The role of brain angiotensin in thirst and AVP release induced by hemorrhage

Abstract

This study investigated the role of brain angiotensin (Ang II) in thirst induced by hemorrhage. Hemorrhage by blood withdrawal from the femoral artery to 33% and 44% blood volume loss produces a dose response increase in plasma Ang II. In the brainstem there was no Ang II response to hemorrhage. In the hypothalamus, Brain Ang II was maximally elevated to 33% hemorrhage. Thus, plasma Ang II and brain Ang II had an independent response to hemorrhage. To further test the role of central versus peripheral Ang II, we tested the effect of central (50 mg) and peripheral (50 mg/kg) administration of captopril or central injection of 1 mg losartan or 3 mg CGP 42112A prior to a 33% hemorrhage in unanesthetized male Sprague-Dawley rats (250 g). Drinking was measured and AVP blood samples were taken before and after hemorrhage. The results show that central (ivt) administration of captopril and losartan inhibited drinking compared to controls (0.33 ± 0.3 ml vs. 2.3 ± 0.8 ml: P < 0.05 and 0.20 ± 0.09 ml vs. 3.05 ± 0.81 ml; P < 0.01, respectively) while peripheral (ip) captopril alone increased drinking in response to hemorrhage (5.81 ± 0.81 ml vs. 2.3 ± 0.8 ml; P < 0.05).
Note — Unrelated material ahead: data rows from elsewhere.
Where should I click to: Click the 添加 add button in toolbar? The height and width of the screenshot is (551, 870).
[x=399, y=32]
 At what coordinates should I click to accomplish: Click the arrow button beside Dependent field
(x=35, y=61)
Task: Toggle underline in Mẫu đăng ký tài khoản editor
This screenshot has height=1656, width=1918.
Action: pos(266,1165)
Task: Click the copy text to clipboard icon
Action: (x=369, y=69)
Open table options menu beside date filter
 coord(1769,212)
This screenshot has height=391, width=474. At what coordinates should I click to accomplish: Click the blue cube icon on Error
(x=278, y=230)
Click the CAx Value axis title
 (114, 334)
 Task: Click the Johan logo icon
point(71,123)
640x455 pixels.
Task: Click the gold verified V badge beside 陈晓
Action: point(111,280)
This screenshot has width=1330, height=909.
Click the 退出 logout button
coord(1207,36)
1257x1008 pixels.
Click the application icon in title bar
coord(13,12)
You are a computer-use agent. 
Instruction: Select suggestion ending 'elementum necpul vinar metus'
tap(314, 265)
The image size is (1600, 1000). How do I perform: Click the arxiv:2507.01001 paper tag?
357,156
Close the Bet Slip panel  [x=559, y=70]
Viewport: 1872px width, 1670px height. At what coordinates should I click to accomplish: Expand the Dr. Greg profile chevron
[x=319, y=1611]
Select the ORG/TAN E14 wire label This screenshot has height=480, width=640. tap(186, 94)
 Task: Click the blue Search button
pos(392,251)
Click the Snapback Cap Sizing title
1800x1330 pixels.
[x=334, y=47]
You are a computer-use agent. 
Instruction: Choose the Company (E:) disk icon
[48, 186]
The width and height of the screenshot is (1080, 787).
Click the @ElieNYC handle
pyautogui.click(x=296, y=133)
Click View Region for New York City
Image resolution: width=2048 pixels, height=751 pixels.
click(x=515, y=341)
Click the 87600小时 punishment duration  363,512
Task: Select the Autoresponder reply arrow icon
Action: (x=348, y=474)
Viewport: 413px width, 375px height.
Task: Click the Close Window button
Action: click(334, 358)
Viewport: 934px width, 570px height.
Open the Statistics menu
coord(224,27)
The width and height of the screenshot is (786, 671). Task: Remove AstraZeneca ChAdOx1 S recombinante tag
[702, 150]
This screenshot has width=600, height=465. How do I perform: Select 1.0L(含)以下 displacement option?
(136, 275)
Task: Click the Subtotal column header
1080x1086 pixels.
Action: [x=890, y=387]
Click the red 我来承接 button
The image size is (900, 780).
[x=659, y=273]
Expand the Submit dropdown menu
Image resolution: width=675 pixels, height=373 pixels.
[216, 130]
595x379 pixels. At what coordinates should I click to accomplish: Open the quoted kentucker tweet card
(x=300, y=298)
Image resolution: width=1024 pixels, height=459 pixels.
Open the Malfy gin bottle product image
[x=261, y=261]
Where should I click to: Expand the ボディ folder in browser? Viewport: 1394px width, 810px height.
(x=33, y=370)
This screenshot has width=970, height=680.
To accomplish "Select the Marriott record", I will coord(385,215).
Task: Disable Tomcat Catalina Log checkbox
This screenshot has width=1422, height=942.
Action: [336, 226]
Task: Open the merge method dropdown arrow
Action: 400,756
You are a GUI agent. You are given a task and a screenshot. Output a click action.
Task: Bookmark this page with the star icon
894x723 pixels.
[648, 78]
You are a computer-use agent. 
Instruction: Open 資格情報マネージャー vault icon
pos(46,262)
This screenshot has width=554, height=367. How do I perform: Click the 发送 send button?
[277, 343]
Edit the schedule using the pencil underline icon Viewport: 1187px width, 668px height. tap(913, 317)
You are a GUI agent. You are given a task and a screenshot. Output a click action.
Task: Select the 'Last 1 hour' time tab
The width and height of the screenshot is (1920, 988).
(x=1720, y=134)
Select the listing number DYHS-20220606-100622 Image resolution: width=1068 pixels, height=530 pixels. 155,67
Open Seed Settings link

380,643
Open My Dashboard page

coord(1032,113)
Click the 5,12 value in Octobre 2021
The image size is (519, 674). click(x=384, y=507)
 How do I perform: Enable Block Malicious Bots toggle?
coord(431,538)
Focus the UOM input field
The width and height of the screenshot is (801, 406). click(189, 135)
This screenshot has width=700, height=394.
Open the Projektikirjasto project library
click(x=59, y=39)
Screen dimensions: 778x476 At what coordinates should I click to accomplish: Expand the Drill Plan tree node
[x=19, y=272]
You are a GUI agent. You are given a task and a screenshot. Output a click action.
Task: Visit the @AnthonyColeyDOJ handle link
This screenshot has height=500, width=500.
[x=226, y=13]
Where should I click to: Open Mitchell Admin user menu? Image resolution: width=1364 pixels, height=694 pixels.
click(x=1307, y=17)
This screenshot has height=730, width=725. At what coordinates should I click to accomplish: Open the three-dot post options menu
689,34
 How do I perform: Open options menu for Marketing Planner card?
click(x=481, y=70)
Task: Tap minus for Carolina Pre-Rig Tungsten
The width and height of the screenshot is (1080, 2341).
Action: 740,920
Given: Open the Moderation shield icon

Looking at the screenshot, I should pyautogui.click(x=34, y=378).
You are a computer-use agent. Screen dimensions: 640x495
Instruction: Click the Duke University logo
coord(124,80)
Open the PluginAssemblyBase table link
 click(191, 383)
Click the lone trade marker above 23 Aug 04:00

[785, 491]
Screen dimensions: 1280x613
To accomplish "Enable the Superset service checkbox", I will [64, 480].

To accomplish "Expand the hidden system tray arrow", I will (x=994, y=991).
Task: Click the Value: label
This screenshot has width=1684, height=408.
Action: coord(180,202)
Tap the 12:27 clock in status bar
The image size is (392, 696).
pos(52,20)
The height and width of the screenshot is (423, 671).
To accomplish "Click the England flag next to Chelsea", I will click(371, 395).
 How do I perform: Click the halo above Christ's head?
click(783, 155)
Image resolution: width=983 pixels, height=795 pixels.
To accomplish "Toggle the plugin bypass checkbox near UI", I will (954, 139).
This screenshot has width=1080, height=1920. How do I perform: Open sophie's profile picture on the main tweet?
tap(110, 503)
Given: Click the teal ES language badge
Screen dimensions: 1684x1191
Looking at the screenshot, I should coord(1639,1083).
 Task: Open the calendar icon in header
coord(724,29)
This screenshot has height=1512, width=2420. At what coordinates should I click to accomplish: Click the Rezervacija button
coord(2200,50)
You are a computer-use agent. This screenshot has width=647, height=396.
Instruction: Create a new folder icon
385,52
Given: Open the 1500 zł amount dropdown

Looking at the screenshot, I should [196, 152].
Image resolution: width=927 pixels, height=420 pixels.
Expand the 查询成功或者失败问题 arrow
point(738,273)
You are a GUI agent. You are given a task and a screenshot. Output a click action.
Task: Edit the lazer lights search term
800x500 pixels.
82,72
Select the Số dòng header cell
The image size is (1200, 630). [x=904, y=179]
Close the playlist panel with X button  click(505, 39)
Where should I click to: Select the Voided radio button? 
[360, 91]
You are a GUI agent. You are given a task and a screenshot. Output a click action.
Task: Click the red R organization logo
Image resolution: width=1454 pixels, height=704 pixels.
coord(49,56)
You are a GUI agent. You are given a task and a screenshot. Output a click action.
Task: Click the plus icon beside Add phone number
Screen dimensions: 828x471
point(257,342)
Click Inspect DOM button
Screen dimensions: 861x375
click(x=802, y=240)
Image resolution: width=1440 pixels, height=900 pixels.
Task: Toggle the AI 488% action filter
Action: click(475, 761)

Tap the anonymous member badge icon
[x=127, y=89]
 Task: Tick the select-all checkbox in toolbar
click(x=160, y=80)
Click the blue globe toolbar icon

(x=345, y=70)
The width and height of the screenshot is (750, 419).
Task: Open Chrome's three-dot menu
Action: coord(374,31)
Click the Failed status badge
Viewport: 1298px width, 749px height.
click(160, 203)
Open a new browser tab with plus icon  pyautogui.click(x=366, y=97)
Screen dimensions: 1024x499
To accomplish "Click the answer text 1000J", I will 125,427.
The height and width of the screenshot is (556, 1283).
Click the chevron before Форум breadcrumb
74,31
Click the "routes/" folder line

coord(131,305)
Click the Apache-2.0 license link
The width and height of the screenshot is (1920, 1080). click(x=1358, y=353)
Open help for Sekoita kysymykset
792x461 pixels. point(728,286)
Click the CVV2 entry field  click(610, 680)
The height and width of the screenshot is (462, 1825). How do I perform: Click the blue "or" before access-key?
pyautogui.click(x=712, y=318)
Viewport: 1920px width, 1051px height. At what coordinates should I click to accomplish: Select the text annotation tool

AVP levels were elevated at 5 and 15 min, but neither injections of losartan or CGP 42112A i.v.t. affected this response to hemorrhage. We conclude that increased hypothalamic brain Ang II after hypovolemic hemorrhage stimulates thirst and blood pressure restoration and acts through AT 1 receptors. The release of AVP in hemorrhage, however, does not rely exclusively on the angiotensinergic pathway in the brain.